Going Back To Work Again After Retirement

Federal agencies frequently reach out to federal retirees as a potential source of recruits, particularly for highly specialized positions or when a sudden increase in work necessitates it. They prefer to hire individuals with experience in government services instead of new entrants.

Meanwhile, some federal retirees look for re-employment because they feel they still have more to offer the workforce or because retirement is not going as well as they had hoped financially or in other ways.

However, there are a few unique considerations when returning to work after retirement.

If you willingly retire, you will still be paid your annuity, but your new job’s income will be lower because of that pension. For instance, you would receive just $60,000 ($100,000 – $40,000) if your annuity was $40,000 and your salary was $100,000.

However, if your retirement were forced due to a RIF, job abolition, transfer of function, reorganization, or right-sizing, your annuity would end, and you would start receiving the entire income of your new position. Therefore, you would share the same employment status with any other government employee holding a similar post and a comparable service record.

You will also become eligible for a supplemental annuity if you worked full-time, continuously for at least one year, or its equivalent if you worked part-time.

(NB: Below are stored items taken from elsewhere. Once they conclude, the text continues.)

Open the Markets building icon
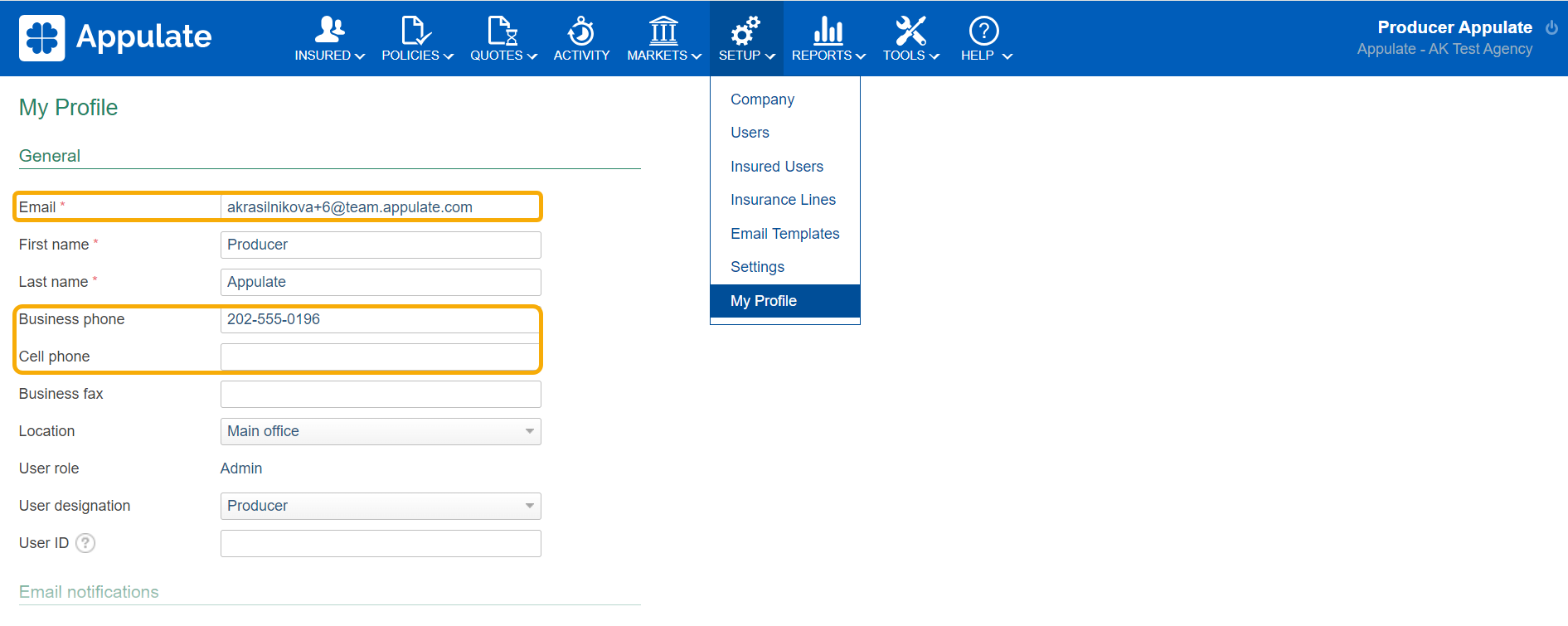Viewport: 1568px width, 626px height. tap(663, 31)
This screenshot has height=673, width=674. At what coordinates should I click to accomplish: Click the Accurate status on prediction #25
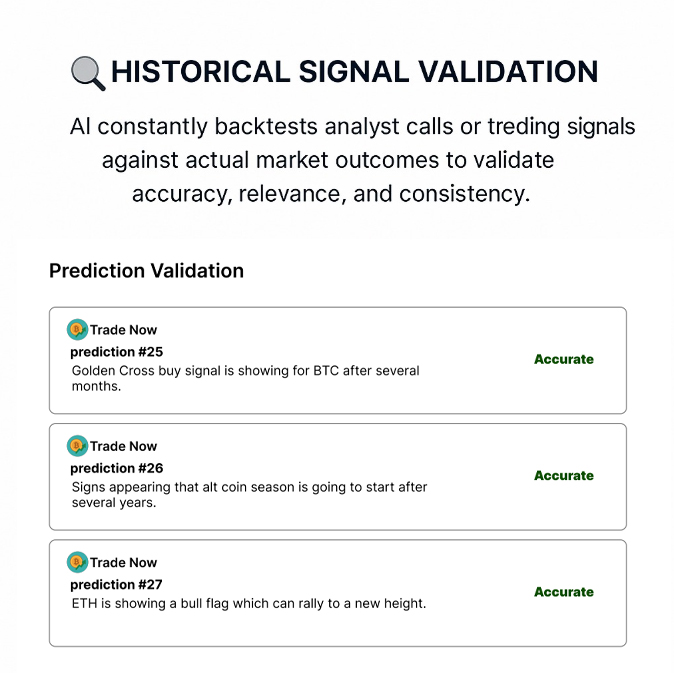click(564, 359)
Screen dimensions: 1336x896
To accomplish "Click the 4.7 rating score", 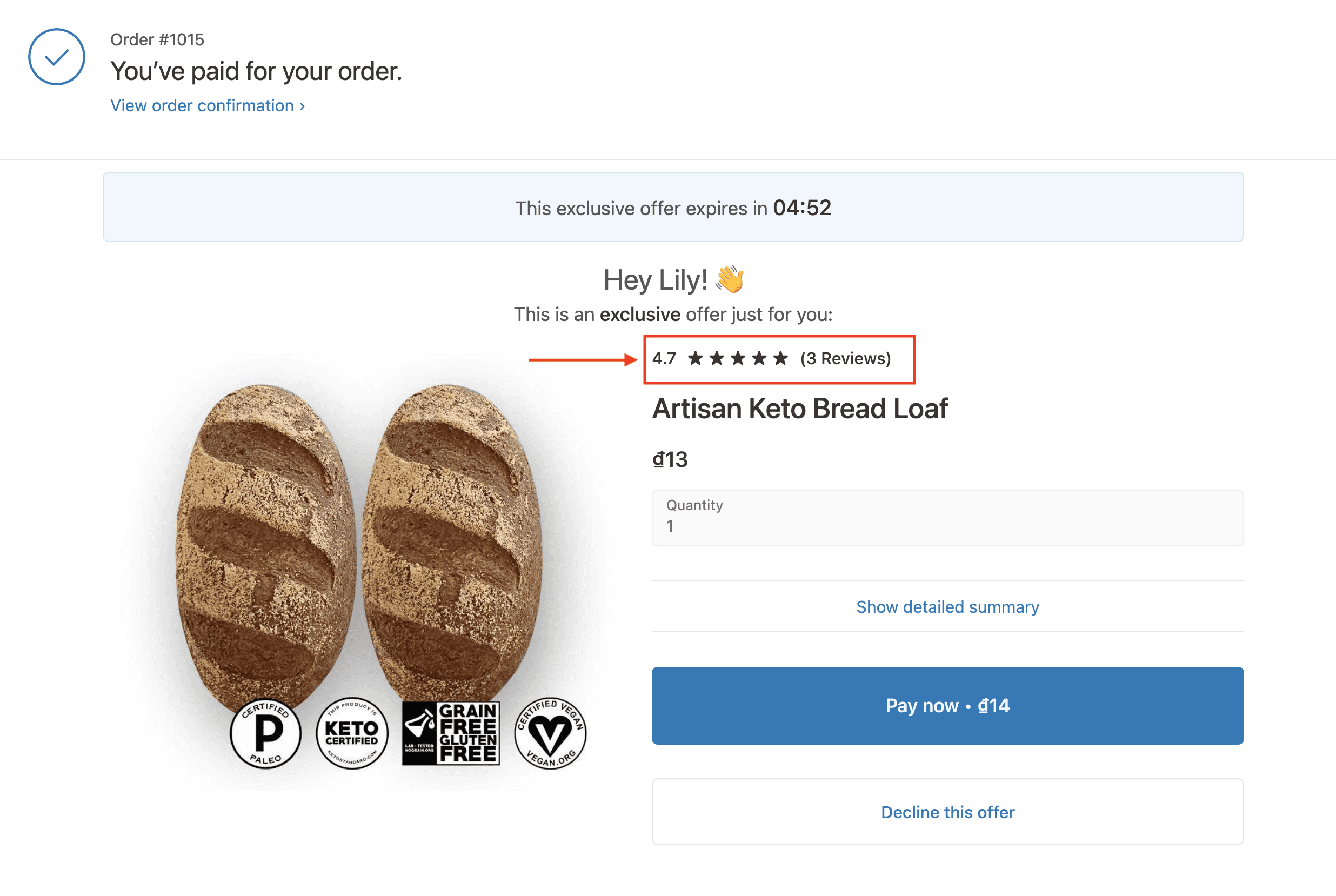I will 664,358.
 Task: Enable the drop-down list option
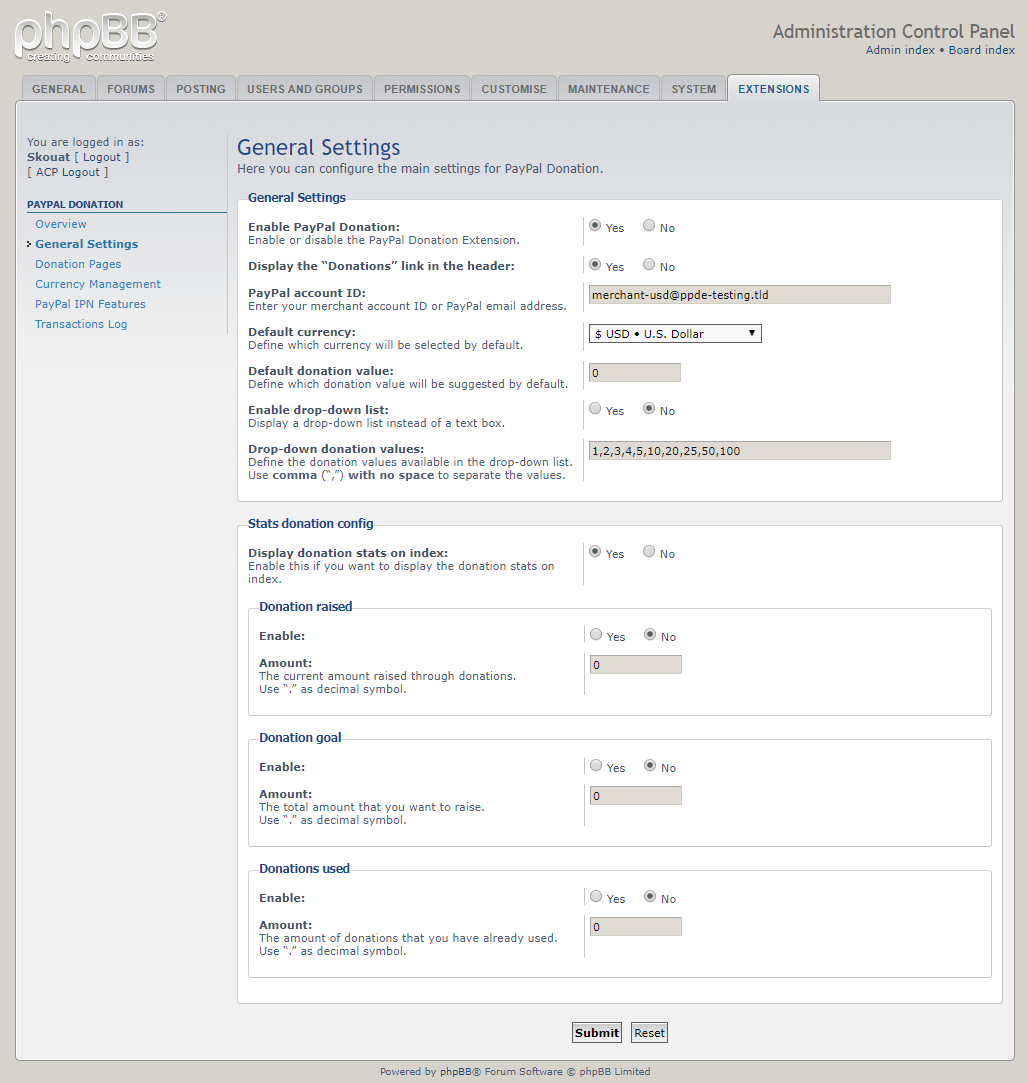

On the other hand, if you worked for at least five years or the equivalent, you would typically be entitled to a re-determined annuity that would take the place of the one you are presently receiving. To be eligible for those extra benefits in either scenario, you must contribute to the retirement fund while working or until your next retirement.

You would also need to meet the age and service criteria if your annuity ceased when you started your new job to be able to retire again.

In exceptional circumstances, you might be able to get both your annuity and your total wage. Initially, this exception only applied to jobs for which it was difficult to find or keep a qualified employee, where there was an immediate danger to your life or property, or when an emergency situation called for employment.

But over time, several other authorities have increased this payment for additional reemployed annuitants. Limited-time appointments are a government-wide authority, and agency-specific regulations are mostly in DoD. Ask if one of the exceptions applies to you if you are a retiree being considered for re-employment.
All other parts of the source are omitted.